¿Existe una fórmula?

¿Existe una fórmula?

No, no existe una fórmula.  Pero sí hay varias respuestas.  A continuación algunas de ellas las cuales combinadas pueden darnos una buena idea de cómo lograr hacer bien las cosas, no sólo en el trabajo sino en la vida en general.

Actitud.   Buena actitud.  Esto es primordial!  Si no hay buena disposición para realizar un trabajo es muy probable que los resultados no sean los mejores.   La motivación, el entusiasmo define el camino.

La información es una pieza clave. Buena actitud pero no tener idea de cómo se hacen las cosas, no funciona.

Conocimiento.  No hay que tener toda la información pero sí hay hay que saber hacer el trabajo y dependiendo de la complejidad observar qué tiene de nuevo y cuáles alternativas hay para solucionarlo.  Por más rutinaria que parezca una labor siempre hay un detalle que la diferencia de otra parecida hecha en otra ocasión.   No demos todo por sentado.

Consciencia.   Saber por qué estamos haciendo lo que estamos haciendo, qué lograremos cuando termine, define mejor el camino para lograr el objetivo.  A esto agrégale dedicación, concentración.

Aaah las distracciones! Empezando por ese celular y terminando por el “arte de perder tiempo” que muchos tenemos. ¡Enfoquémonos!

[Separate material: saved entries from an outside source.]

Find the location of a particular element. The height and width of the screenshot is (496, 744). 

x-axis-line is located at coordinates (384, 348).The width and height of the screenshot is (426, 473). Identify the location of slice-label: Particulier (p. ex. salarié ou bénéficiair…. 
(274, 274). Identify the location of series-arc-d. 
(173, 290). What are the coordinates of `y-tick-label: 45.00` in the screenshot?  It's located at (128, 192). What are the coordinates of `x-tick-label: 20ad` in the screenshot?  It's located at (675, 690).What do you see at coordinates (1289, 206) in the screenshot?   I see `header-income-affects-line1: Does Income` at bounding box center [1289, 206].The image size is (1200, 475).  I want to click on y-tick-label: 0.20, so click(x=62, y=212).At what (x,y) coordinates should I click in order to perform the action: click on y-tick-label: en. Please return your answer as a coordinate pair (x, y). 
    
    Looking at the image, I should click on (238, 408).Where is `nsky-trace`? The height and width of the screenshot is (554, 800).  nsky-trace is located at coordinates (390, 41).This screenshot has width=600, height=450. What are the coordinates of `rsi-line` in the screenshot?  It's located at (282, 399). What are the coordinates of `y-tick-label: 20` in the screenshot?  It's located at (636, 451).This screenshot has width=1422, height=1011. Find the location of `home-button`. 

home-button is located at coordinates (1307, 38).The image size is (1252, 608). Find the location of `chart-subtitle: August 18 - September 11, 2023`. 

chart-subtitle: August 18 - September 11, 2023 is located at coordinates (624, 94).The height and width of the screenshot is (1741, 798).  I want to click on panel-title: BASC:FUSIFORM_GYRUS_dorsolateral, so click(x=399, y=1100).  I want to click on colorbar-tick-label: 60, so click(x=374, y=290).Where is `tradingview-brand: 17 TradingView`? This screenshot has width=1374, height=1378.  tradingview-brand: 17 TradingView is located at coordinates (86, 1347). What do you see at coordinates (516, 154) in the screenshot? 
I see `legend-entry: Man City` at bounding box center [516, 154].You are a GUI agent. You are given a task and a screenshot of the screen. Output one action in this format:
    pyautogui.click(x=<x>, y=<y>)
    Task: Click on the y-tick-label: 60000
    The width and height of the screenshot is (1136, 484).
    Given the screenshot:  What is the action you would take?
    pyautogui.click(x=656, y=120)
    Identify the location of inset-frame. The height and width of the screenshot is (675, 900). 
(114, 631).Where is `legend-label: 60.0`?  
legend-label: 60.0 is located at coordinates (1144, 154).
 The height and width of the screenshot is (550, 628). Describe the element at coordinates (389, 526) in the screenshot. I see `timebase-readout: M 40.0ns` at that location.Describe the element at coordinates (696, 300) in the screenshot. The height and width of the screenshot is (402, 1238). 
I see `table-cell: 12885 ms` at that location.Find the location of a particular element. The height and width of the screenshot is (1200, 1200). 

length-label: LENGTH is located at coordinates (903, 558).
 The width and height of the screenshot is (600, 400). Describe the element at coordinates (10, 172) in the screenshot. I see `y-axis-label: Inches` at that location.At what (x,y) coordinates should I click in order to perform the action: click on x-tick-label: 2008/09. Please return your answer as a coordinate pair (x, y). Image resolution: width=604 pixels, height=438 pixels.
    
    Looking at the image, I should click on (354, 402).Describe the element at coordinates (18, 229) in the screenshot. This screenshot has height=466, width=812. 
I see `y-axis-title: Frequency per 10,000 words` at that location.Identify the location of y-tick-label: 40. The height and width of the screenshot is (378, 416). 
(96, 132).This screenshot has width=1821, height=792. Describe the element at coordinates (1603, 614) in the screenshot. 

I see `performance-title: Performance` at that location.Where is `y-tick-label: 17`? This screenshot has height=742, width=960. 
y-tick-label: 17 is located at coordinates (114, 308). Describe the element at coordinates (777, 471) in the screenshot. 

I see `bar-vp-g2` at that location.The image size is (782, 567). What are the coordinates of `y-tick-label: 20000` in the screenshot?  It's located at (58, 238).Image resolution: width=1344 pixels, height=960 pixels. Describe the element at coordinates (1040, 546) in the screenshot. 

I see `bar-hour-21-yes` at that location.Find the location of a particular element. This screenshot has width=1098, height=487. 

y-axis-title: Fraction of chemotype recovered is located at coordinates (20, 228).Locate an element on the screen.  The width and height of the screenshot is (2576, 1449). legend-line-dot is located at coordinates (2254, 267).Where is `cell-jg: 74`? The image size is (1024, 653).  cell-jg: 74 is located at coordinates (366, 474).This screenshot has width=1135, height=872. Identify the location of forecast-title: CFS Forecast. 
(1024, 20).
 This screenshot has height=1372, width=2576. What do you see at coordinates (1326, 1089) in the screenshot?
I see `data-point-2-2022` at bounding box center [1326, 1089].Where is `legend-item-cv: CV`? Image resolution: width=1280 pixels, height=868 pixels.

Organización.   El desorden trae desorden.  A veces el caos es bueno, sólo en contadas ocasiones… pero de eso hablaremos después.  Retornando al tema, hay que definir qué se necesita para que todo salga bien, cuáles son los obstáculos, cómo se pueden superar y por supuesto, estar claros de que generalmente no todo está dispuesto como quisiéramos por lo que hay que hacer un buen plan.

Comunicación.  Informar a las personas adecuadas qué estamos haciendo puede ayudar a que otro punto de vista mejore el trabajo.  Pedir colaboración a gente que entendemos pueden aportarnos enriquece y amplía las opciones al considerar la experiencia de otros.  Importante: “Comunicar” no quiere decir que constantemente estemos buscando la opinión de otros o informando cada paso que damos.

Interactuar con colegas mejora las experiencias. Aunque, no todo se comparte (la discreción es importante), nunca está de más consultar.

Seguimiento.  La postergación es uno de los grandes obstáculos que evitan hacer bien las cosas, esto unido a la falta de seguimiento o continuidad, debilita un trabajo.  Hay que ser persistente y decidido.

Hacer bien las cosas tiene mucho de aprendizaje, de práctica, de visualización… de desear que realmente salga bien… ah, y un último detalle, muy importante:

Paciencia.  Las cosas no ocurren de la noche a la mañana.  Los golpes de suerte, los atajos, los resultados inmediatos no son los usuales.  Hay que pensar en el paso a paso, en el método… si encuentras una forma efectiva de agilizar las cosas, perfecto, pero las cosas bien hechas generalmente toman su tiempo.